March ended up colder than average — and the third March in a row that was so — but now it’s April, the second month of meteorological spring. Time for some warmth!

The latest thinking for the month ahead is that we should see considerable spring-time variability, which should give us plenty of reprieve from our late-winter cold story. April’s seasonal volatility “foolishness” adds more chaos and complication to the jet stream patterns. This means my forecast confidence is lower than what it was for March.

Our current estimate is for slightly warmer than normal temperatures and slightly above normal precipitation.

For reference, here are the 30-year climatology benchmarks for Reagan National Airport for April, along with our projections for the coming month:

Average temperature: 56.8 degrees; Forecast: 57-58 degrees

Average precipitation:  3.06 inches; Forecast: 3.15 inches or more

Average snowfall: Trace; Forecast: 0 to trace

Let’s discuss the primary factors utilized for the April outlook.

Warmer front half: Even though April 1 is cooler-than-normal, we expect the next two weeks to see more warmer than cooler days overall. There may be some much warmer than normal days in the mix — like what we’re expecting on Thursday and Friday this week.  In fact, the current estimate for the first half of  April is something in the ballpark of 2 to 4 degrees warmer than average! However, we still expect to see some transient cooler periods and the pattern variability should give us sufficient chances for precipitation.

Cooler second half? Longer-range weather models favor the large scale pattern to shift back to the cooler direction by the final half or third of April, as yet another round of high pressure ridging rebuilds over the far Northeast Pacific and Alaska.  This has been a frequent theme over the past year and a half, and is mostly responsible for our wintry March. Cooler than average weather at month’s end will not feel like winter, but it could offer up some brisk overnights and early mornings at times.
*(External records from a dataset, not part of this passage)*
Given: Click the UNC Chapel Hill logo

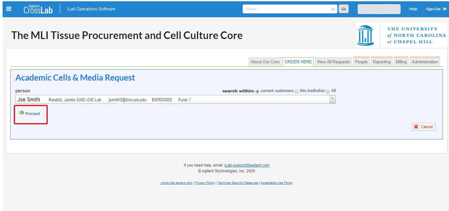Looking at the screenshot, I should pos(401,35).
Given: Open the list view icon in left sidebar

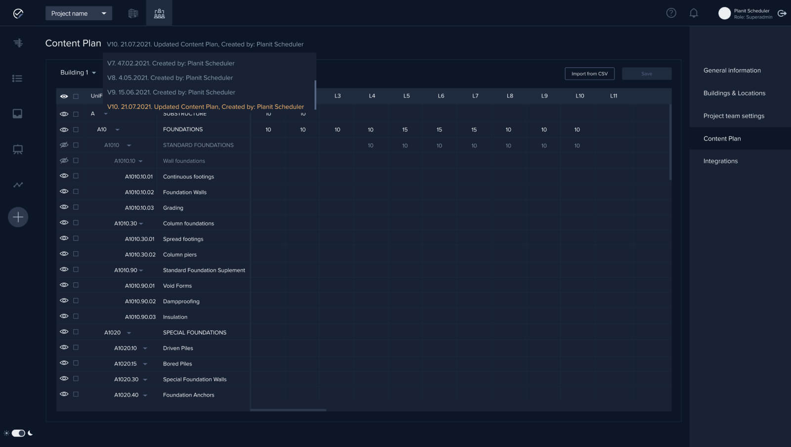Looking at the screenshot, I should point(17,78).
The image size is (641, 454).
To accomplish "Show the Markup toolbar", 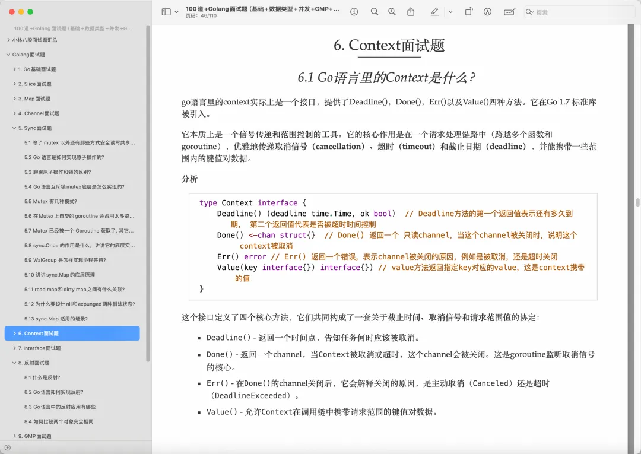I will tap(488, 12).
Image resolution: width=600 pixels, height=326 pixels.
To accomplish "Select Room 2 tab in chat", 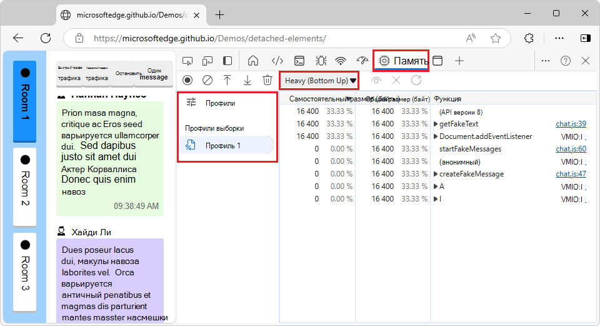I will [25, 186].
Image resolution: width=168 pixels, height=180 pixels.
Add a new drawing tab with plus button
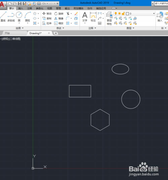pos(56,33)
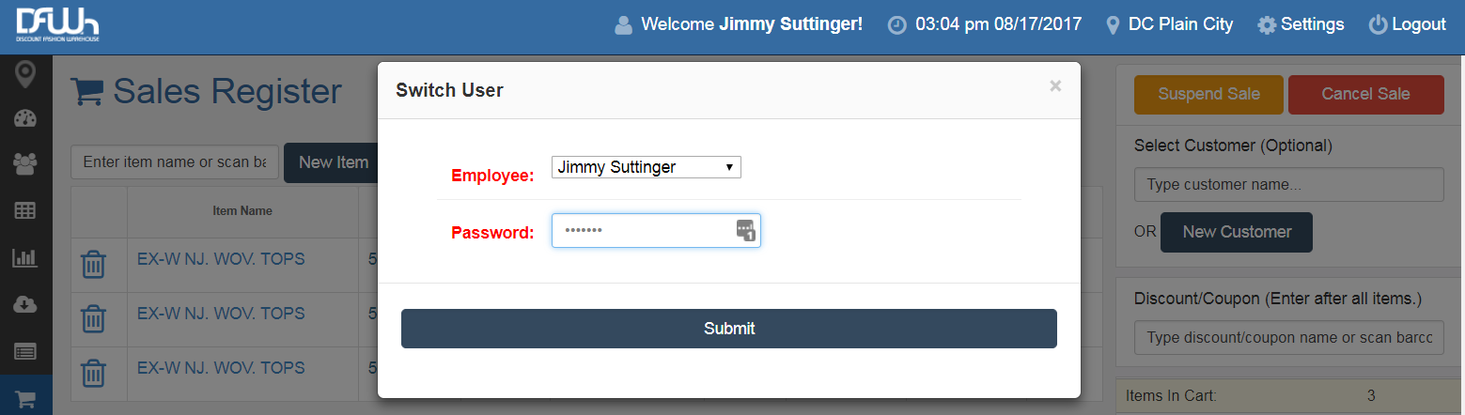Click the location pin sidebar icon
Viewport: 1465px width, 415px height.
coord(25,73)
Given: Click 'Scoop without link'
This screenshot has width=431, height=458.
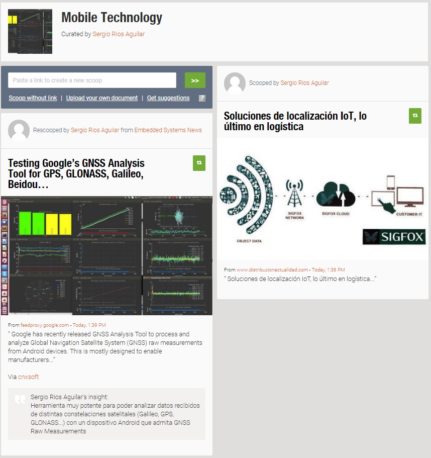Looking at the screenshot, I should coord(33,98).
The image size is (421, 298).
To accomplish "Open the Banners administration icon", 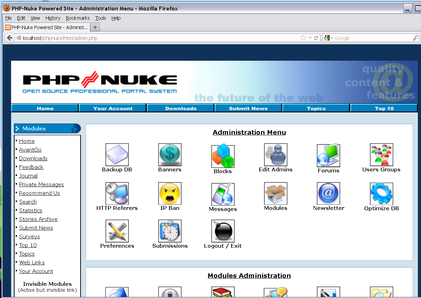I will pyautogui.click(x=170, y=155).
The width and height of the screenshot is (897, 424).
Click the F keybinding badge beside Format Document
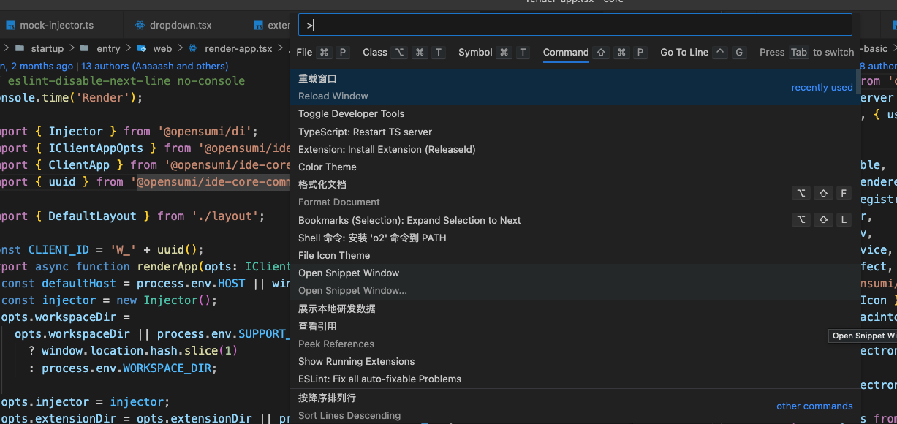844,193
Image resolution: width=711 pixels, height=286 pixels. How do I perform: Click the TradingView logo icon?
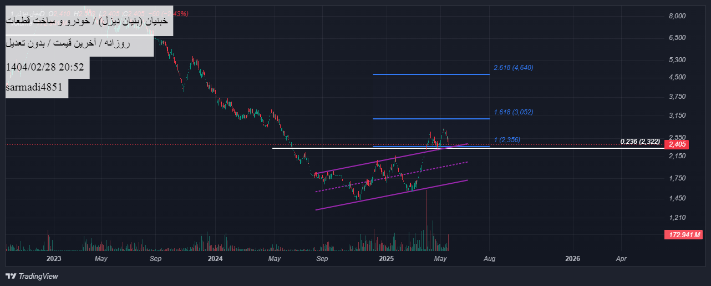pos(11,276)
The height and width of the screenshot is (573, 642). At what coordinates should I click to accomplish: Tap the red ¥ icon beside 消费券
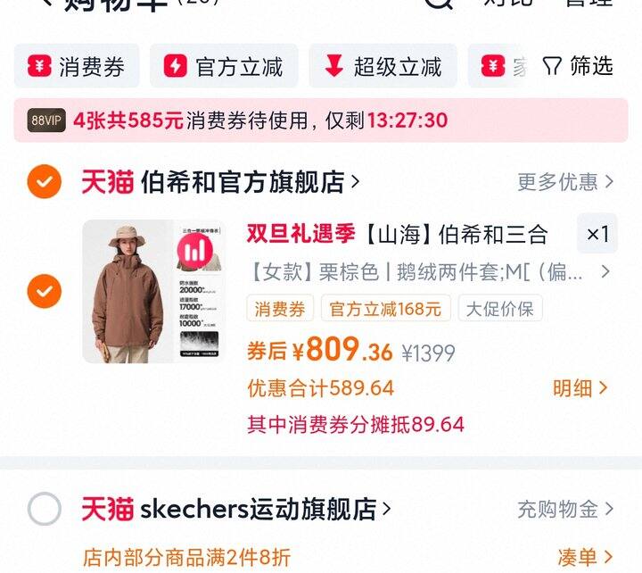coord(39,65)
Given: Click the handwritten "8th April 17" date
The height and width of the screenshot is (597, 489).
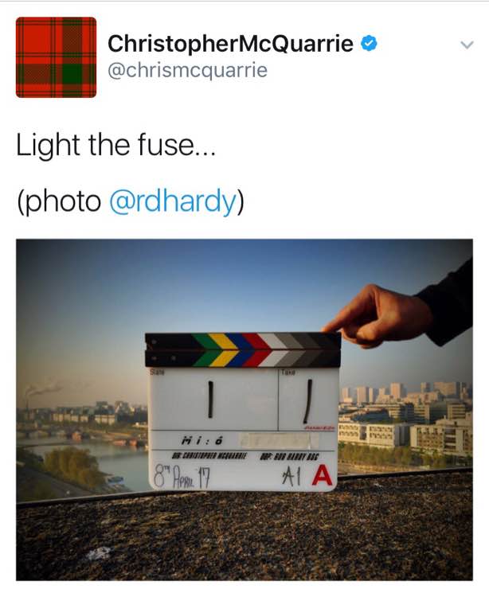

Between the warm first half and the cool second half, I believe April will end just slightly above normal in terms of temperature.

Forecast rationale

Here is the most recent guidance from the National Weather Service CFS model output for April. Notice temperatures are near to just slightly above average, and precipitation is about a 0.25 inches above average:

Similarities to 2014:  Last year is a really good proxy for this year in a lot of ways. After a cooler and snowier March last year, April turned out to be quite variable and we ended up slightly warmer than normal and very wet compared to climatology. I’m not sure we’ll get quite as wet on the whole, but we seem to be tracking toward another wetter than average month, at least.
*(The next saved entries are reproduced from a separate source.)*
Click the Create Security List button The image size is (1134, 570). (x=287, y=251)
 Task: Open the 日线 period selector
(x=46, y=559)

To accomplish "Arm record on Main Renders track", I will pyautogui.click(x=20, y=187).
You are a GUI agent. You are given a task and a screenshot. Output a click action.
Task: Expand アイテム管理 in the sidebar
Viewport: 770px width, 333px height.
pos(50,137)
Ocean and atmosphere: We’re still tracking a positive Pacific Decadal Oscillation (PDO) in the North Pacific as well as a weak El Niño situation in the Tropical Pacific. The connection between these features and our April weather in Washington is weaker than the connection in the winter months. But, in general, these prevailing pattern features should prevent big warmth, thanks to enough Pacific variability and more regular weather systems. The positive PDO pattern will try to position warm and dry high pressure ridging over the poor folks on the water-starved West Coast again later this month, which then brings back cooler chances for us.

National Weather Service

Here are the latest forecasts from the National Weather Service issued on March 31. They have the Washington area wedged in between elevated chances for warmer than average temperatures in the Southeast, and cooler than average temperatures toward the Northeast.  I agree that there are going to be some tricky boundary issues at times this month, but warm should win out. The National Weather Service has higher confidence on the precipitation side and this seems reasonable given the ongoing weak El Niño conditions. You can read the Weather Service’s discussion here.
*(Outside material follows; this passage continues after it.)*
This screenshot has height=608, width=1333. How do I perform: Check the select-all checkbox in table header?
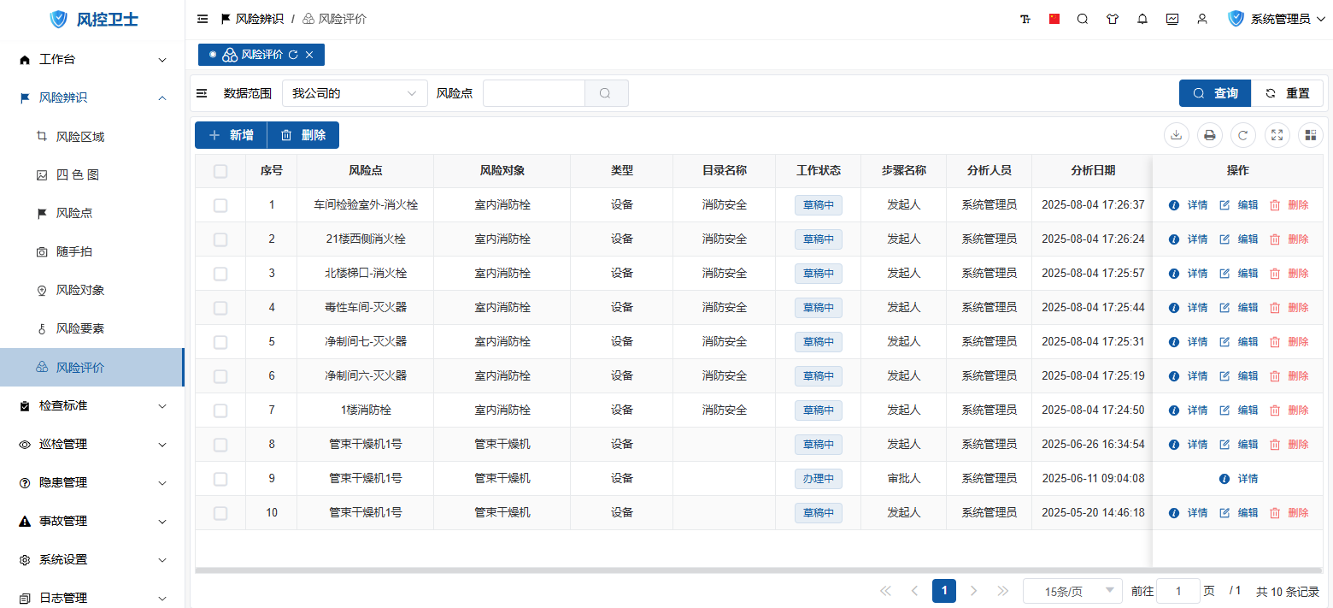pos(220,171)
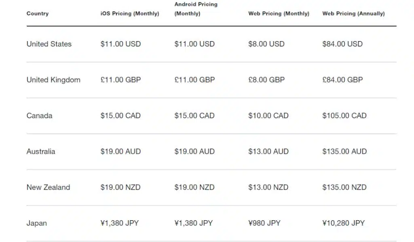Click the $84.00 USD annual price
414x242 pixels.
(342, 44)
March Outlook Verification

March looked more like an extension of winter rather than the first month of spring. You can read all about how March ended here in D.C. in our monthly summary post. But in terms of our outlook blog from a month ago, we can give it an “A” thanks to getting all three category directions correct.  I’m far more uncertain about this variable April, so our score may not work out as well a month from now!